Enhancing Oxygen Reduction Activity and CO2 Tolerance by a Bismuth Doping Strategy for Solid Oxide Fuel Cell Cathodes

Abstract

AbstractLayered perovskite related oxides, LnBaCo2O5+δ (Ln = rare‐earth element) are potential ceramic cathodes for intermediate temperature solid oxide fuel cells. Herein, a simple way to tune the performance of NdBaCo2O5+δ (NBC) perovskite as a cathode by doping the Co‐site with bismuth cation is reported. Compared with the parent oxide, the obtained stabilized double perovskites NdBaCo2−xBixO5+δ (x = 0.1 and 0.2) show a much improved electrocatalytic activity, achieving area‐specific resistance of 0.268, 0.107 and 0.152 Ω cm2 at 700 °C in air for NBC, x = 0.1, and 0.2, respectively.
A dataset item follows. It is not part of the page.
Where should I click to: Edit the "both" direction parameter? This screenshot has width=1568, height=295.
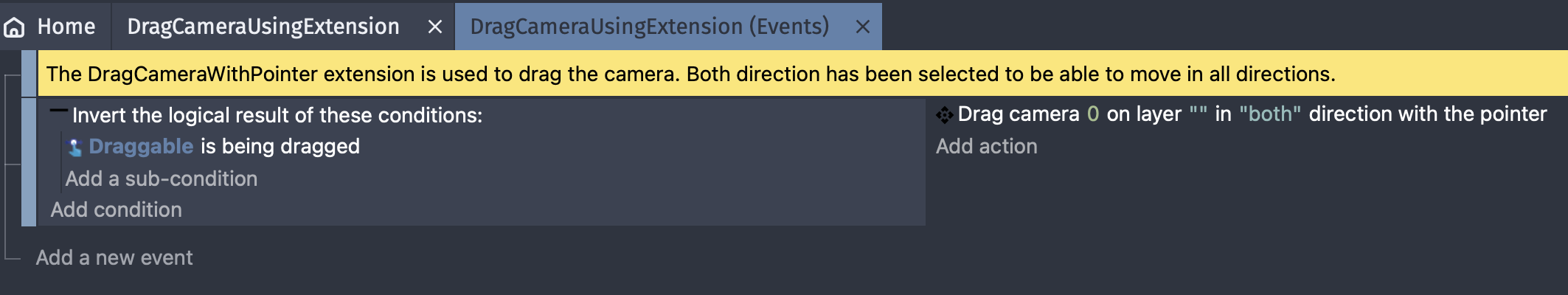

Density functional theory results demonstrate that bismuth doping effectively reduces the formation energy of oxygen vacancies. Moreover, the bismuth doping of NdBaCo2−xBixO5+δ cathode is much more robust against CO2 than that of NBC cathode. This work indicates that bismuth doping in the B‐site of LnBaCo2O5+δ may be a highly attractive strategy for the future development of cathode materials.